Puzzling out objects
There's no lack of artifacts that call for quick detective work.
Among the surprises was something that the collection database described simply as a brick. “I noticed it because I tried to move it and it was a lot heavier than I thought it would be,” says Pierri. She discovered that the “brick” was part of a graphite rod created for the world's first human-made self-sustaining nuclear chain reaction, at the University of Chicago in 1942.
Another unexpected find was two empty leather trunks that were falling apart and seemed to be overdue for the trash. But the trunks belonged to Katharine Dexter McCormick, the first woman to earn an MIT science degree and the main source of funding for the development of the first birth control pill. McCormick used the trunks to smuggle diaphragms from Europe to the United States in the 1920s, Pierri says.
An even stranger curiosity was a box of rusted cans — grocery store items employed in influential experiments with bar codes, says Duval.
Not every surprise during the inventory is so compelling, and not everything is kept. “Maybe we don't need quite so many toenail clippers from the contents of somebody's desk drawer,” Douglas says.
Connecting with the collection
With steady progress on an upgraded inventory, the packing team moved into high gear last November. Everything will be out of the current warehouse by December 2023, and out of the former museum site by July 2024.

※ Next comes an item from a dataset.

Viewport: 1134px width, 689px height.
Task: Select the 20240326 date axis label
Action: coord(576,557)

Martinez keeps fine-tuning her plans as situations and timelines change. “It's been very fluid,” she says. “You can't be rigid in this profession. If you are, you really need to find another job.”

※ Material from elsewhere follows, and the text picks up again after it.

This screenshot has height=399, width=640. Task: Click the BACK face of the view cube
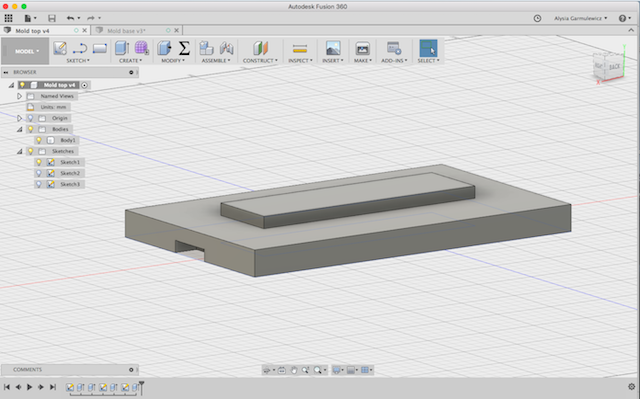[x=614, y=66]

“For the last couple of years, we've been doing this nonstop, and it will require a lot more hard work and additional reinforcements” says Martinez, who adds that she's just starting to see the light at the end of the tunnel.
“Gloria has done an extraordinary job,” says Douglas. “She's created a really intelligent approach to inventorying, but then also created a plan for packing all the material that lets us be much more efficient in our moving process.”
“Ultimately, the goal of all this moving stuff around is to make it even more accessible,” Douglas says. “This is material that you can use to teach with, do research with, stimulate academic and entrepreneurial endeavors, and to educate — whether yourself or the broader community. If we can help inspire people, if we can help educate people, or provide useful resources for the work that's going on today or in the future at MIT and beyond, then we will have accomplished our mission.”